--- begin Provided passage ---
Concerned about the Future of Downtown Naperville’s Business Mix?

Comment from Councilman Bob Fieseler Requests Feedback from World of Naperville Readers

Last week, I wrote a post which alluded to my disappointment in learning our beautiful new European-inspired Naper Main project may include yet another predictable national chain steakhouse and a couple of already abundant national chain retailers at the same time small unique niche businesses face the threat of skyrocketing commercial rent and possible closure in downtown Naperville. 

Given the interests of commercial property owners and developers in their desire to capitalize upon their investment, is there a way our community can rally together to help influence and shape the balance, mix and types of new businesses and organizations which which will inhabit both new commercial development and existing commercial space in downtown Naperville? Do we risk joining the legions of suburban Chicago lifestyle shopping malls such as Oak Brook Centre, Streets of Woodfield or Old Orchard?  How do we preserve and expand the unique Naperville experience amidst the growing imbalance between national chains and unique local small business?      

In response to this posting, I was pleased to find a comment offered by Naperville Councilman Bob Fieseler which invites feedback from Naperville residents regarding these issues.  Rather than relegate such an important dialogue to a sub-chain of comments, I decided to elevate Councilman Fieseler’s comment to a feature posting in which I strongly encourage each of you to provide your own thoughts by posting your own comment.  In addition, you also forward a link to or the direct link to this posting (copy/paste the top headline) to others who you know are interested in this issue.
--- end Provided passage ---
--- begin Given entries ---
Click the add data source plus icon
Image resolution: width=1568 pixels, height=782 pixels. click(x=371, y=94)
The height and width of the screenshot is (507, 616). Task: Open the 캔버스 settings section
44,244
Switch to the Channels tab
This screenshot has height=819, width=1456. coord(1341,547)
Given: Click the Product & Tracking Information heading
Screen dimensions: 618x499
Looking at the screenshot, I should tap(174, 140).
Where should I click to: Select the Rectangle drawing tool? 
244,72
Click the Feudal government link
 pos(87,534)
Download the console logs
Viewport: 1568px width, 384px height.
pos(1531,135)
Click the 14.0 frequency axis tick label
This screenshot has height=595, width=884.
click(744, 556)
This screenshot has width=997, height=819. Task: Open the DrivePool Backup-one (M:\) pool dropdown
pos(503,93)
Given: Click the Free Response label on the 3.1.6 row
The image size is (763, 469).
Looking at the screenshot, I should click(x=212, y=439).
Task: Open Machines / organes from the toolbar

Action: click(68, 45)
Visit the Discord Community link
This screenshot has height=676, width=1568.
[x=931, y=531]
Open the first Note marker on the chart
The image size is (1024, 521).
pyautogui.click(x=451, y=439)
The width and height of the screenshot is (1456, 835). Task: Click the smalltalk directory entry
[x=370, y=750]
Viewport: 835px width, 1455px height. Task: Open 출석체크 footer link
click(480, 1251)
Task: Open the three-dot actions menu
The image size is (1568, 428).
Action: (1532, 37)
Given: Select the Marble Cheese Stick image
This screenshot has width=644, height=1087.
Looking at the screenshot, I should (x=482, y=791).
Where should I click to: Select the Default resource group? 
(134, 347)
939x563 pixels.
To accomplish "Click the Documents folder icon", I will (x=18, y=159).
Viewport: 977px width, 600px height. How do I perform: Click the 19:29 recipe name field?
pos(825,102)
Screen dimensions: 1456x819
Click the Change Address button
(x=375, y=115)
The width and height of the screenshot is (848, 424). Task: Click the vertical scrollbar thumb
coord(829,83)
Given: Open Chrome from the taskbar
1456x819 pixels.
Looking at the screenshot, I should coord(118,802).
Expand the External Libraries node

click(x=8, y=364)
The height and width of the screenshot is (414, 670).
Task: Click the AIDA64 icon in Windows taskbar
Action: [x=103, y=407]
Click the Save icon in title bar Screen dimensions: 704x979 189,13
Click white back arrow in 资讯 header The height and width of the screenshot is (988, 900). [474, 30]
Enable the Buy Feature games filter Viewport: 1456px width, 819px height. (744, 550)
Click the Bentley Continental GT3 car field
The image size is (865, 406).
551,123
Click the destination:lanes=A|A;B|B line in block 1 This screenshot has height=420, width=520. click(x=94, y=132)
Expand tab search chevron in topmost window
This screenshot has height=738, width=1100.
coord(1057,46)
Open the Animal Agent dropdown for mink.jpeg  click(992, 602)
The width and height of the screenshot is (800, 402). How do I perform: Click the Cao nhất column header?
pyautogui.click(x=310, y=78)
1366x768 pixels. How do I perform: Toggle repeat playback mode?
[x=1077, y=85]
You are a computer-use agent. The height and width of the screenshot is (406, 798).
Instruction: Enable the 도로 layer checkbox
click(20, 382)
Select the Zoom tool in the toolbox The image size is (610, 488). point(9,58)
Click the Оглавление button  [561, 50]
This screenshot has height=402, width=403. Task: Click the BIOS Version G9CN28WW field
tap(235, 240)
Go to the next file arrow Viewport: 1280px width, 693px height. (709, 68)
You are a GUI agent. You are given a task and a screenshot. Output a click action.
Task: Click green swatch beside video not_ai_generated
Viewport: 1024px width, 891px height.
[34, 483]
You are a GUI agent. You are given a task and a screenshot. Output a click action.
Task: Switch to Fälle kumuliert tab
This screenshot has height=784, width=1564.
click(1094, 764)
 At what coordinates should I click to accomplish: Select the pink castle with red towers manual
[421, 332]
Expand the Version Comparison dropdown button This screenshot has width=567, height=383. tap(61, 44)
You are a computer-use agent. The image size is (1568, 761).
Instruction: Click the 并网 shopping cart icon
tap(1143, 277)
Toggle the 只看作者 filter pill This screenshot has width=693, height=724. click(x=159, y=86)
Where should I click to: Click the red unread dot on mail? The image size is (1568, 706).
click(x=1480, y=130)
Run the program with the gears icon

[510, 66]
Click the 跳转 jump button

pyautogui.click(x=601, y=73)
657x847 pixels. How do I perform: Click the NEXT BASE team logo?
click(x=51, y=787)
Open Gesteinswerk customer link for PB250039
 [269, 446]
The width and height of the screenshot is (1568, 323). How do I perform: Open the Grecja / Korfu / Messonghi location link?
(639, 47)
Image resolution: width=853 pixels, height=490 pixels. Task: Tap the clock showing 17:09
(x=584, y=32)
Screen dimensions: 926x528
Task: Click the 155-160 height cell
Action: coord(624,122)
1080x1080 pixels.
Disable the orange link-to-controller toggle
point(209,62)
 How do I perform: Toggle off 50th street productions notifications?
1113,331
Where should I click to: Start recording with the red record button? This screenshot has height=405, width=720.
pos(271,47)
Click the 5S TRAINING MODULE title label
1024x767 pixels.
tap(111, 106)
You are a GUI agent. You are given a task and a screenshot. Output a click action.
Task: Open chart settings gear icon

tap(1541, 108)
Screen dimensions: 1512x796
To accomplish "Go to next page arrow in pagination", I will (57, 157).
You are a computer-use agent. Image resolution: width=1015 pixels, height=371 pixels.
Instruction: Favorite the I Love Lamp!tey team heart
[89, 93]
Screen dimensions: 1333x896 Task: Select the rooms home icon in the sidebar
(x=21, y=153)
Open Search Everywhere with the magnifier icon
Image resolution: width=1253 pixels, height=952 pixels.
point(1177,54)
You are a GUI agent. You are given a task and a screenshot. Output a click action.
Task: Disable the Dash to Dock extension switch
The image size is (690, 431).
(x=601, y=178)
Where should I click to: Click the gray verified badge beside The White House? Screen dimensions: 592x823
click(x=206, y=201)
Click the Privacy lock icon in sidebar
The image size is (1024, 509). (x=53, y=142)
--- end Given entries ---
Work instructions
(a) Using the downtown Naperville post, mark each statement yes or no and quote the words that decide it. (i) The Naper Main project may include a national chain steakhouse. (ii) The author left Councilman Fieseler's comment in a sub-chain of comments. (iii) Oak Brook Centre is named as a suburban Chicago lifestyle shopping mall.
(b) Carry the downtown Naperville post forward from its final sentence.

Results for the exercise
(a)
(i) Yes: "may include yet another predictable national chain steakhouse"
(ii) No: "Rather than relegate such an important dialogue to a sub-chain of comments, I decided to elevate Councilman Fieseler’s comment to a feature posting"
(iii) Yes: "suburban Chicago lifestyle shopping malls such as Oak Brook Centre"

(b)
Below you will find the complete comment and request from Councilman Fieseler:  

Regarding the desire for a balance among restaurant types (Bistros v. Steakhouses v. Juice Bars, etc.), and even between restaurants and service/retail establishments, I’d like to hear from others as to whether city government should have a role in effecting such a balance, such as via ordinance or via the approval process for individual development proposals?? For example, should the City Council’s recent approval of the Naper Main project at Main & Van Buren have included some sort of provision on the type of commercial entities permitted in that space, especially at street level?? Thx for your feedback. ~Bob Fieseler (Naperville City Councilman)

First, I want to extend my deepest thanks to Councilman  Fieseler for his comment.  I think  he raises an extremely interesting question and possible solution for a concern I’m certain has weighed on most Napervillian’s minds as we continue to monitor the evolution of downtown development.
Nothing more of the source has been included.